Things don’t only change for children once the summer ends and school starts up again – they change for parents as well. Whether your child is going into the first grade or the eleventh, there will be a total shift in lifestyle from August until school lets out for the summer again.
In order to make this school year run more smoothly from home, here are a few things you can do before the first day of class:
- Sync Your Schedules
School schedules differ greatly from your normal weekday, especially if your children go to different schools and/or take on extracurricular activities. You can usually find your respective school’s calendar before the year begins, so take a look at that to see when school is closing early, what holidays are observed, and when breaks begin and end—that way you won’t be surprised when a “weather day” pops up on a random Thursday.
- Pick a Prep Day
There are many things a student needs every single day of the school year, like lunch or daily outfits. By picking one day per week to prepare all of these needs in advance, you can avoid having to deal with them during already busy mornings. For example, prepping your child’s lunches on a Sunday night to ensure they make it through Friday gives you time back at the end of each weekday, cuts down on the number of things you have to do each morning, and reassures you that they eat a healthy, balanced meal each day.
- Stock Up on Supplies
It’s never good when your child runs out of school supplies in the middle of a school day. Also, it can be burdensome to make repeat trips to the store for more pencils, pens and paper. To cut back on the likeliness of either, stock up on supplies while it is still back-to-school season. Supplies are usually cheaper during this time, so grab enough to last you until the end of the year and store them out of sight. Once your child decides they are running low, they can restock much easier. (No excuse for not having a pencil on test day!)

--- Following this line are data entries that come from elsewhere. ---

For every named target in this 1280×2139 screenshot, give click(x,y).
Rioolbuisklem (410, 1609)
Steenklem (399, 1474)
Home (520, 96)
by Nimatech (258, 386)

- Set Rules and Restrictions
Leisurely activities are usually not the same during the school year as they were during the summer. Over the break, students often times have later curfews, spend more time in front of the television, or don’t read as much. However, once school is back in session, it’s important to let your child know what changes are being made.
- Review School Codes
Every school has a different set of rules, from dress code to their attendance policy to holiday schedule. Reviewing these rules ahead of time prevents you from buying clothes that may be deemed inappropriate, understand how many sick days your child is allotted, and on which days the school is closed, among various other things.
- Talk Seriously About Expectations
School is important, and you know your child knows this. Still, it’s important to reinforce what you expect from them with the upcoming school year. From grades to behavior, letting your child know what is expected from them establishes a standard, and motivates them to work towards maintaining that standard.
- Explore Extracurriculars
Many students, especially high schoolers, participate in after-school activities throughout the year. Before sign-up day comes, ask your child which extracurricular activities they would be interested in, and plan around that. Do they want to play football this year? Plan to set aside time on Fridays to make sure you don’t miss a game. Whatever your student has an interest in, you can generalize how involved you may end up being before the time comes.
Remember to encourage your child throughout the school year. For each test they take to every grade, constantly reminding them that you are proud of their efforts and their success can go a long way.
Small preparations made at the beginning of the school year can make a large impact once that first bell rings. By utilizing these tips (some consistently until the end of the school year), you can sail through the roughest parts of every school year.